Cucinare col caffè, la lezione di Cristiano Tomei

Caffè e cucina, un matrimonio importante, non nuovo, che parte da lontano e tra le tappe storiche ha il risotto con polvere di caffè e capperi di Pantelleria delle Calandre. Che ha fatto un po’ scuola. Ma il caffè è materia prima complessa e va approcciato con modalità non banali. Il più delle volte ad esempio viene usato in polvere, una spruzzata e via, magari più per decorazione che altro.

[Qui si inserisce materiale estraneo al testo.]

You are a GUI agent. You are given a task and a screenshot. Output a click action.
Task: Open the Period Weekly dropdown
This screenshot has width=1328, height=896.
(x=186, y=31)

Per questo ci siamo accostate con grande interesse alla masterclass tenuta da Cristiano Tomei, noto volto tv e chef de L’Imbuto, una stella Michelin in una destinazione storica, la limonaia di palazzo Pfanner a pochi passi da Piazza dell’Anfiteatro a Lucca, in collaborazione con Julius Meinl.

Cristiano Tomei

La sfida era impegnativa: una cena interamente a base di caffè. La formula era quella – ormai fondamentale per ogni ristorante che voglia guardare al futuro – del delivery. Chef Tomei ha ideato quindi una box – anzi una ImbutoBox – tematica appropriatamente chiamata “A cena col caffè”. Le cinque portate sono ideate con dei semilavorati in busta che vanno assemblati e cotti al momento seguendo le istruzioni allegate. L’ebrezza è quella di cucinarsi a casa una cena stellata, con materie prime di altissima qualità. Disponibile fino al 1° ottobre al prezzo di 80 euro, va dall’antipasto al dolce. Anzi dal tonno alla lingua, passando per melanzane, riso e due primi, perché il dolce nemmeno c’è. O meglio ci sono i biscotti al caffè di Julius Meinl, mentre anche il pane a lievitazione naturale è al caffè.

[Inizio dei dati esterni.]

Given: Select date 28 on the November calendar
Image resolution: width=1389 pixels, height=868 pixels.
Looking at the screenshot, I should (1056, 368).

Abbiamo partecipato alla masterclass di debutto, con chef Tomei in diretta a preparare con mani esperte (molto meno le nostre a cercar di stargli dietro) questa cena decisamente originale. Unico prerequisito: prepararsi prima, anche con la moka, 10 tazzine di caffè.

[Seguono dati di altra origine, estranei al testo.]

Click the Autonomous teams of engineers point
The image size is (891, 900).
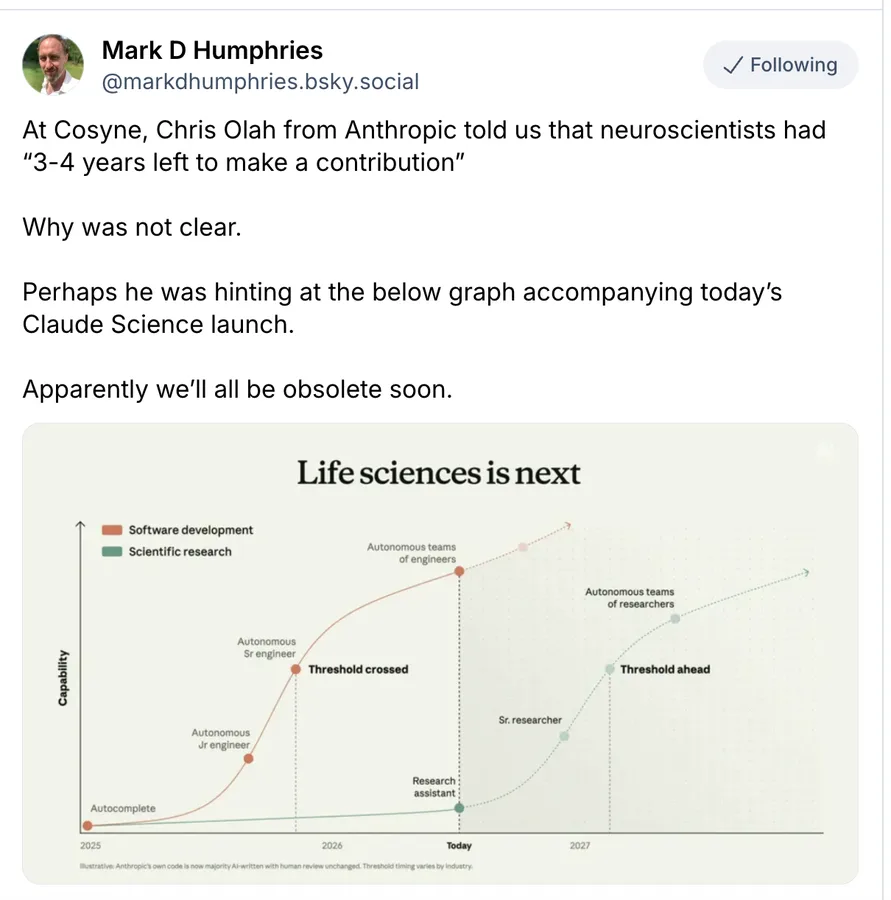[459, 571]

Il risultato è una esplosione di sapori spesso inaspettati come il fungo e il sottobosco, che non c’è ma emerge dal riso all’olio, caffè e basilico. O la splendida melanzana cotta con tecniche inavvicinabili ai comuni mortali (bollita passata alla brace scolata su setaccio e poi fritta) – abbinata a un sorprendente burro di arachidi.

Abbiamo chiesto a Cristiano Tomei come è nata la collaborazione con Julius Meinl, ormai di lungo corso. “Abbiamo un rapporto intenso di collaborazione che dura da anni. Con loro ho parlato chiaro: non mi interessava fare il brand ambassador ma sviluppare un lavoro che esplorasse la potenzialità del caffè. E ho trovato una gran voglia di fare che va oltre gli eventi e le fiere fatte insieme”.

Come si usa il caffè in cucina? “Bisogna provare, divertirsi, e capire che è un ingrediente interessante, con potenzialità enormi. Ad esempio il riso al basilico che faccio anche in ristorante piace tantissimo ai clienti, sa di fungo è divertentissimo il primo boccone disorienta poi non ci si riesce a fermare dal mangiarlo, è appetitoso non celebrale. Ed è pure vegano, così sono tutti contenti”.

“Il caffè è un piccolo rituale quotidiano immancabile nelle giornate degli italiani, ma fermandoci a pensare al suo sapore e al suo aroma, possiamo iniziare a cogliere anche le sue potenzialità in cucina”, afferma Andreea Postolache, Marketing Manager Italia di Julius Meinl. “Abbiamo ideato insieme allo chef Tomei un’esclusiva box che permettesse di preparare direttamente a casa propria un menù stellato originalissimo, tutto a base di caffè, proprio per scoprire la versatilità di questo ingrediente e tirare fuori lo chef che è dentro ognuno di noi”.